治験支援のリニカル急騰―新型コロナ治療で「イベルメクチン」に期待

株式

2021/7/2 9:26

 抗寄生虫薬で知られる「イベルメクチン」の新型コロナウイルス向け利用への期待を背景に、臨床試験(治験)支援のリニカル<2183.T>が急騰したほか明治ホールディングス<2269.T>にも買いが先行している。

 医薬品の興和(名古屋市)は1日、イベルメクチンを新型コロナ治療薬として使う治験を開始すると発表した。イベルメクチンはノーベル医学生理学賞を受賞した北里大学の大村智特別栄誉教授が開発に貢献し、家畜の治療で豊富な実績がある。興和は北里大から治験の依頼を受けた。

 リニカルは昨年9月に、北里大とイベルメクチンの治験業務を受託する契約を結んでいる。2日の株価は、1年ぶりの高値水準である980円(前日比9.9%高)まで上昇している。また、傘下のMeiji Seikaファルマが、北里大とイベルメクチンによる新型コロナ治療薬の開発へ向けた研究開発に取り組む明治HDも、小幅続伸でスタートした。

 このほか、イベルメクチンの関連銘柄は、基になる抗生物質をつくり出す「放線菌」の生産技術で長瀬産業<8012.T>、培養の神戸天然物化学<6568.T>など。

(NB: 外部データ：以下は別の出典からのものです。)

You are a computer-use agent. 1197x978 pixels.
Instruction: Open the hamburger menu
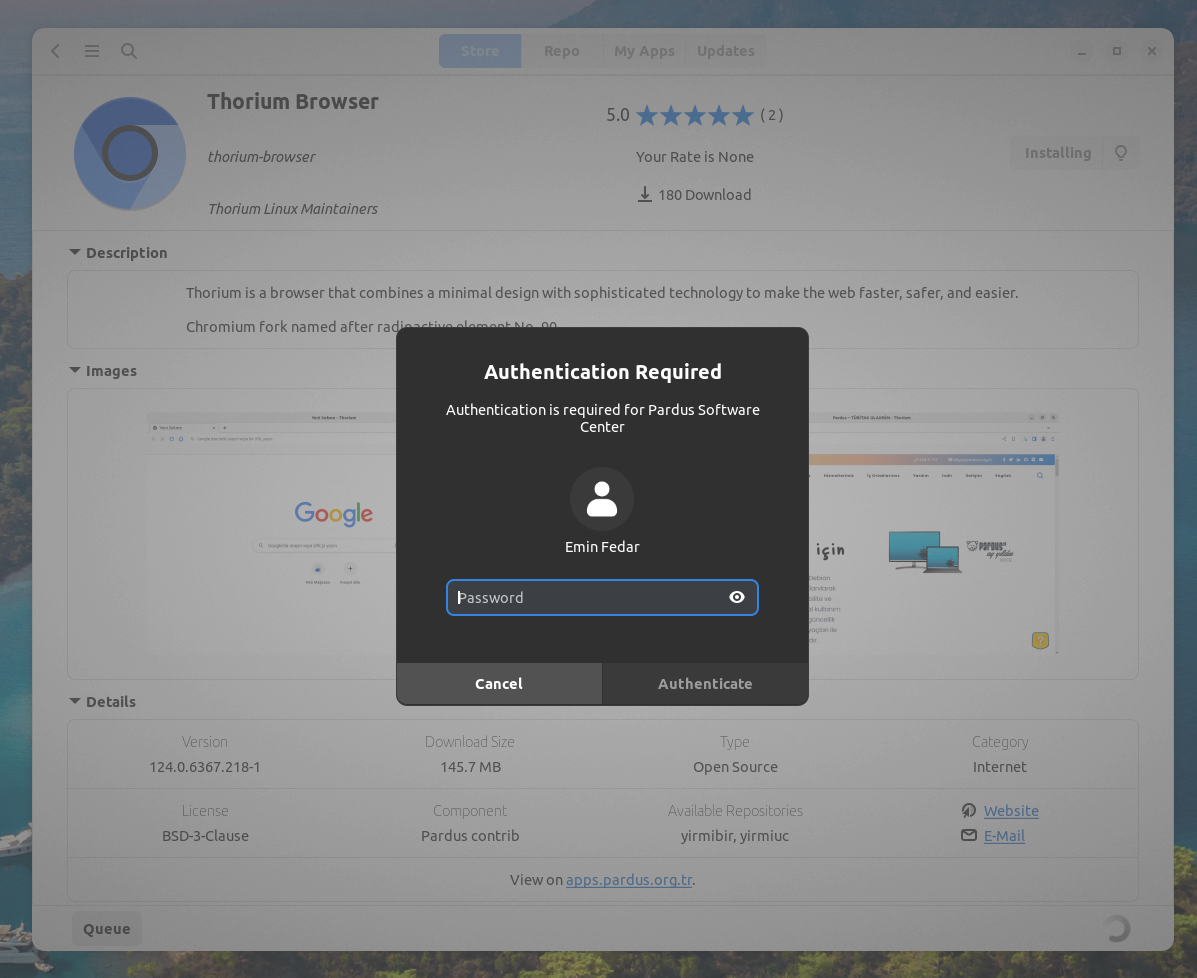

 一方、この日年初来高値を更新した科研製薬<4521.T>は、昨年5月にもイベルメクチンに絡んだ憶測で物色された。しかし、会社側は新型コロナ向けの研究開発は行なっていない声明を直後に発表した経緯がある。同社は米アーバーから、アタマジラミの治療薬として「イベルメクチン0.5外用剤」の日本での事業化の権利を取得した。